Missing excerpts on attachment results

Vote:

Dear fellow Episerver developers,

We are currently in the process of making a brand new website with Episerver Find as our search solution. We got this working for the most part, but we're having difficulties getting attachments (.doc and .pdf) to index/render (we're not sure wich) properly.

We have two different environments with the same code running, test and acceptation. On test it all seems to work just fine for PDF files, we can search for text inside of attachments and we get results with proper excerpts. However, on acceptation, it is a different story, we get the results just fine but without the extracts.

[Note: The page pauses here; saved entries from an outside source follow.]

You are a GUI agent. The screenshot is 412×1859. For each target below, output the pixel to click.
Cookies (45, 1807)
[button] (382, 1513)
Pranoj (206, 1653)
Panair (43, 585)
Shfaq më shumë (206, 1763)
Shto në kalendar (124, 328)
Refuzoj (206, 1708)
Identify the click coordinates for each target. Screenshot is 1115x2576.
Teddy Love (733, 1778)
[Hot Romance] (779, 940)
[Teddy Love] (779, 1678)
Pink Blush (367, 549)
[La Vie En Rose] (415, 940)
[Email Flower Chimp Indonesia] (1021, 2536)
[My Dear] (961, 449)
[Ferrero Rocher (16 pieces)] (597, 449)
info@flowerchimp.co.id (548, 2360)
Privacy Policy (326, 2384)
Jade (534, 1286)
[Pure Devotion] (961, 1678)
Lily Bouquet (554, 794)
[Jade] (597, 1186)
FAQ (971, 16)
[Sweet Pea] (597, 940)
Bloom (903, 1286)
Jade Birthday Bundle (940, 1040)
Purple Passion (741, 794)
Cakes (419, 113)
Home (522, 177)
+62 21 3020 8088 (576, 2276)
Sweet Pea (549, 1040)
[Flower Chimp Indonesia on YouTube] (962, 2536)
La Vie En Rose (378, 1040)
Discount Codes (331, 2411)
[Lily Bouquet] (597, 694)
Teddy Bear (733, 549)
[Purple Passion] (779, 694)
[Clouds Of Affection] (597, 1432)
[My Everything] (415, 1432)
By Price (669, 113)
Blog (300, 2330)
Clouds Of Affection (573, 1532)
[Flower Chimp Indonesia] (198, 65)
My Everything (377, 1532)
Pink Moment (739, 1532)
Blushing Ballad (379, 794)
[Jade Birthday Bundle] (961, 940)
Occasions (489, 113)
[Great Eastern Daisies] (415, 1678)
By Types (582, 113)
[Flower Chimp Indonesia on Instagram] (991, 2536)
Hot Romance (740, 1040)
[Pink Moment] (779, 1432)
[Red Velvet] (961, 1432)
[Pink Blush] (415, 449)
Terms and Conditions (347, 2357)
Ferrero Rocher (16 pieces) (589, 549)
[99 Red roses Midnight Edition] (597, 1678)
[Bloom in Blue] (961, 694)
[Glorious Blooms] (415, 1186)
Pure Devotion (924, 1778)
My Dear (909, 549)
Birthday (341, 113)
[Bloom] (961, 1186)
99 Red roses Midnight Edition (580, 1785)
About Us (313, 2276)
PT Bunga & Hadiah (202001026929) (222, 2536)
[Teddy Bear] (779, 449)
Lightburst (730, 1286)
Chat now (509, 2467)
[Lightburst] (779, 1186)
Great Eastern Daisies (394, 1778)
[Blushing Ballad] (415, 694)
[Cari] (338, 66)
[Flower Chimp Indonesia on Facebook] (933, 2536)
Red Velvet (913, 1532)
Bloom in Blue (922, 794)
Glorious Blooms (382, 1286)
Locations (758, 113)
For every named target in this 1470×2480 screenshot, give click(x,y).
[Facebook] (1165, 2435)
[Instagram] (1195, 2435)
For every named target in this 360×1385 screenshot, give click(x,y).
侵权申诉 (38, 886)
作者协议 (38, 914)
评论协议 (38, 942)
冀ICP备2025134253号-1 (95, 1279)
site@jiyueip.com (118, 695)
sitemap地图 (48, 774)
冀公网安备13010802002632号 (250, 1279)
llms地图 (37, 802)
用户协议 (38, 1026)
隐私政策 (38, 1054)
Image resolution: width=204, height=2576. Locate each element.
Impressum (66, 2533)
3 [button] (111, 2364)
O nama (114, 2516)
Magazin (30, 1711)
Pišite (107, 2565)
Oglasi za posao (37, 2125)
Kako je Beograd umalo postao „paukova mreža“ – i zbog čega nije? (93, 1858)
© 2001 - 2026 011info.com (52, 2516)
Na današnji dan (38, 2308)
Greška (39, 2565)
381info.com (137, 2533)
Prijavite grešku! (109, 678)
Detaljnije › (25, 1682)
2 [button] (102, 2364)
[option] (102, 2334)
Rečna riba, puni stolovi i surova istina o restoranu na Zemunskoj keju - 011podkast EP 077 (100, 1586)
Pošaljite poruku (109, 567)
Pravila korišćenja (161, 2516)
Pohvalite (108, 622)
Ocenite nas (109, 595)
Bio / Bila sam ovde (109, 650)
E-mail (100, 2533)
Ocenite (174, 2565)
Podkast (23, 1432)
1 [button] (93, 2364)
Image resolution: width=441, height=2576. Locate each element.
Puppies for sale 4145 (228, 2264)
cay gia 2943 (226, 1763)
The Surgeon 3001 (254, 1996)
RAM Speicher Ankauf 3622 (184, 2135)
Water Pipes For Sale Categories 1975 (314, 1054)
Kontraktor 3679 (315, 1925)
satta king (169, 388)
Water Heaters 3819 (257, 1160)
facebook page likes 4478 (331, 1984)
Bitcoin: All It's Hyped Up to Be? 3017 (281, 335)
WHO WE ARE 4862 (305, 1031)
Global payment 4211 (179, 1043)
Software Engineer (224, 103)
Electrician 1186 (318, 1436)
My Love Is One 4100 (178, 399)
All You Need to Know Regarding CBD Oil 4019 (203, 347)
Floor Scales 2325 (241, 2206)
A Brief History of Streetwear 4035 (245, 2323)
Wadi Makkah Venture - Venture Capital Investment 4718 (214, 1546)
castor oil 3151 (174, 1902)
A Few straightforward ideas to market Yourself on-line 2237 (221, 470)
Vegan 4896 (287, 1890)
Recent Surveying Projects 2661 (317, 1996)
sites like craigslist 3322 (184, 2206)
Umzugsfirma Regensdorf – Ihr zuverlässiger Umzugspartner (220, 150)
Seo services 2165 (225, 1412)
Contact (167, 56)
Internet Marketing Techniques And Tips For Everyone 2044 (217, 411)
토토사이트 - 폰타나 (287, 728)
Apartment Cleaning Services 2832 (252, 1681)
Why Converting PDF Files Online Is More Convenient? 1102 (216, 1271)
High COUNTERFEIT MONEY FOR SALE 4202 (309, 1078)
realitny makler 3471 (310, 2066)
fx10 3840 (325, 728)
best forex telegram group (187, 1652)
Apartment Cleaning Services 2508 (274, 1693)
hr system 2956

The test environment has the web server and the database on the same (virtual) machine whereas acceptation has them separate. I know from the documentation that iFilters need to be installed, but I'm left confused about how and where Find does the filtering: on the database or on the web server? Also, does Windows Search Service need to be installed?

Looking at the index for a PDF file on the test environment I see a `SearchAttachment$$attachment` (base64) in the index, but on acceptation, I see `SearchAttachmentText$$string` which has the contents in plaintext. So the former gives excerpts just fine while the latter doesn't. Word documents don't work in both environments, both have a `SearchAttachmentText$$string` in the index with no excerpts as a result.

According to the documentation on indexing (http://world.episerver.com/documentation/Items/Developers-Guide/EPiServer-Find/11/Integration/episerver-7-5/Indexing/) the EPiServer.Find.Cms.AttachmentFilter package should be installed, we have that, and`SearchAttachmentText$$string` should contain readable text, it does.

Does anybody know what's going wrong here?

#175804

Mar 02, 2017 14:07

Christian Lindeberg

Vote:

Try this:

SearchClient.Instance.Conventions.UnifiedSearchRegistry.ForInstanceOf<MediaData>()
.ProjectExcerptUsing<ISearchContent>(spec =>
doc =>
!string.IsNullOrWhiteSpace(doc.SearchAttachmentText)
? doc.SearchAttachmentText.AsCropped(spec.ExcerptLength)
: doc.SearchAttachment.AsCropped(spec.ExcerptLength)
);

By your description,

Test - SearchAttachment$$attachment` (base64)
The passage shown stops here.